**Exercise objective**. All lines from the one that has "You are a GUI" onward to the end of the records below are to be returned exactly; pictures are to be skipped.

*** Source records ***

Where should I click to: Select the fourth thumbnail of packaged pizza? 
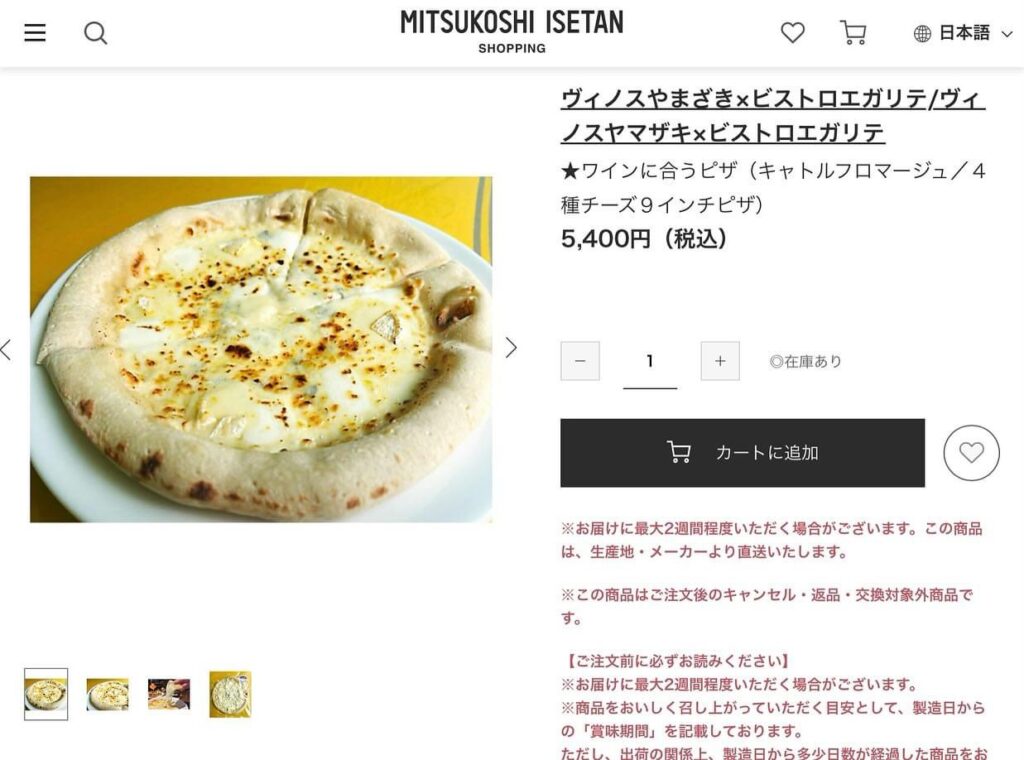pyautogui.click(x=230, y=694)
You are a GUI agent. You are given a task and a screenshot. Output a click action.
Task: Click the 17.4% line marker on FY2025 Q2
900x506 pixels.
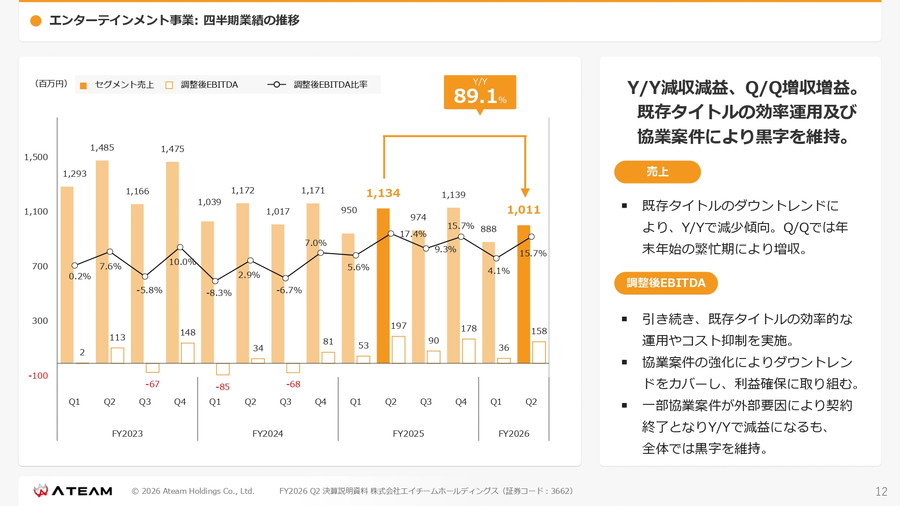click(x=391, y=234)
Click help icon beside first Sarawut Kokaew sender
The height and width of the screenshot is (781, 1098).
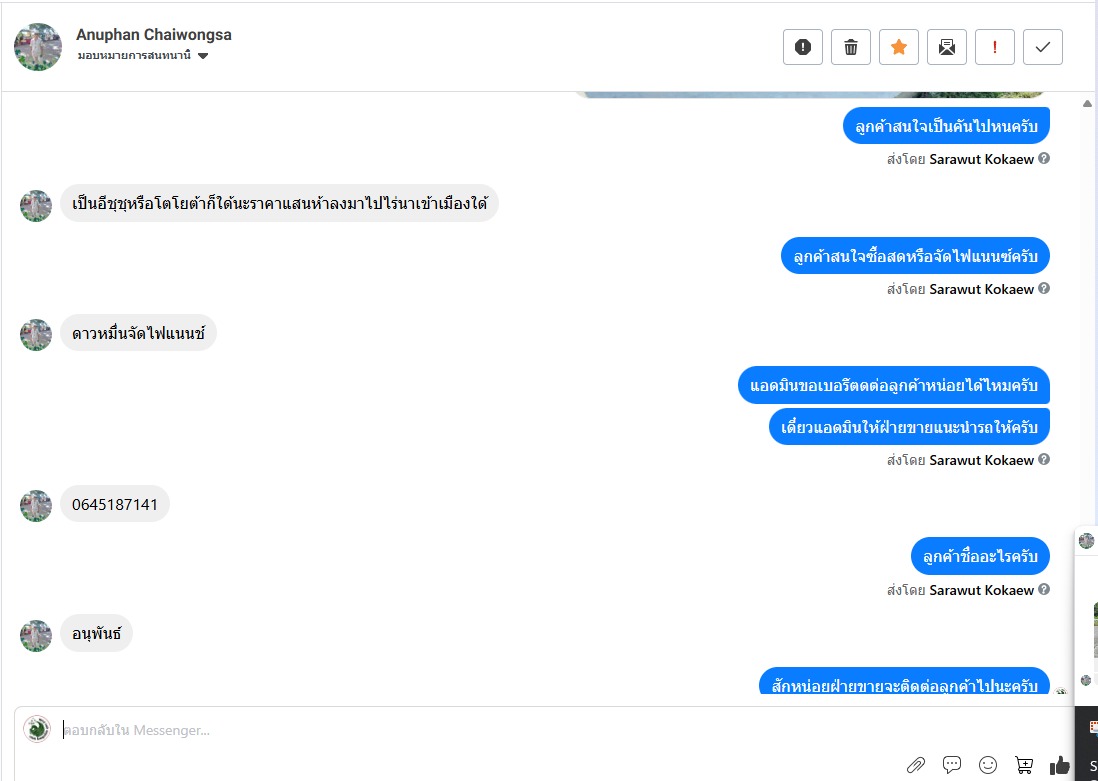click(1043, 158)

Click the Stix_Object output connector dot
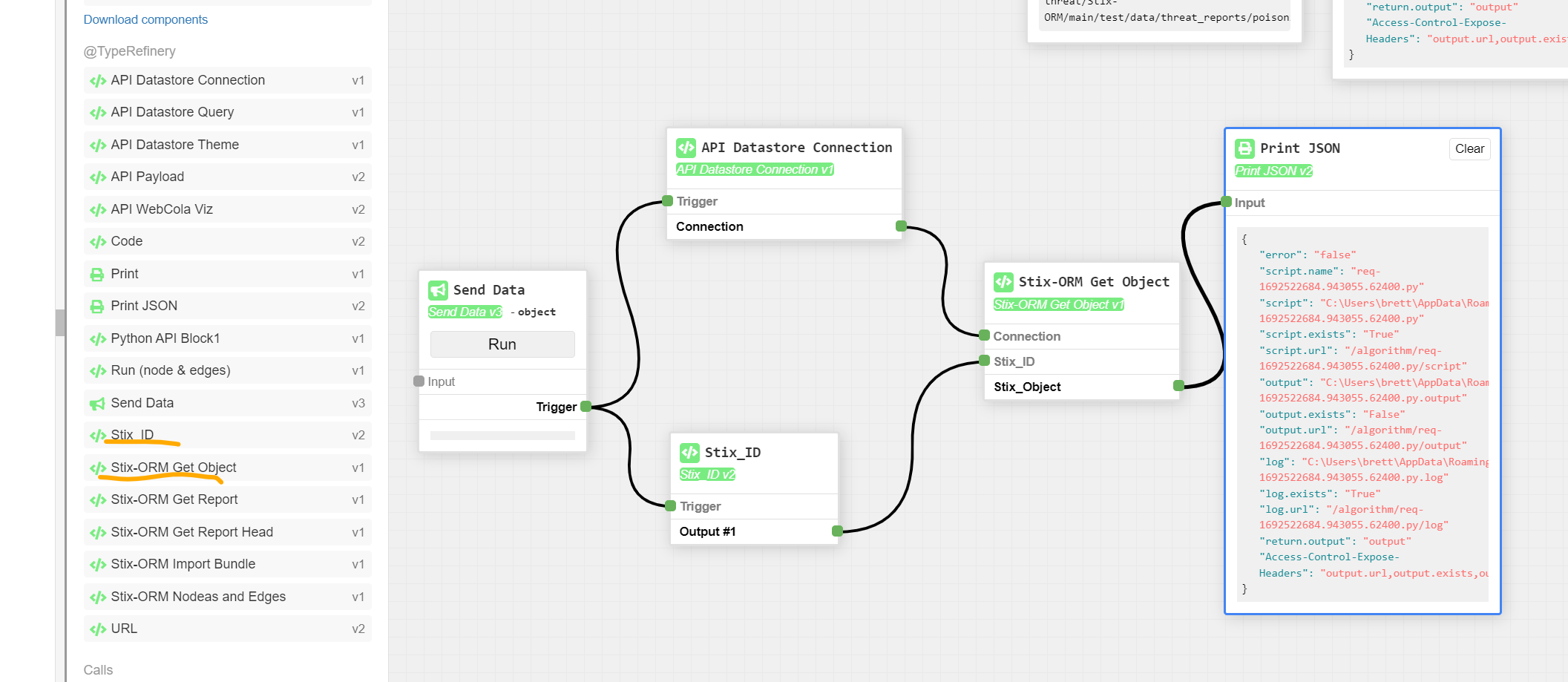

*** End of Source records ***

**Solution to this task**.
You are a GUI agent. You are given a task and a screenshot. Output a click action.
Task: Click the 17.4% line marker on FY2025 Q2
900x506 pixels.
click(x=391, y=234)
Click help icon beside first Sarawut Kokaew sender
The height and width of the screenshot is (781, 1098).
click(1043, 158)

Click the Stix_Object output connector dot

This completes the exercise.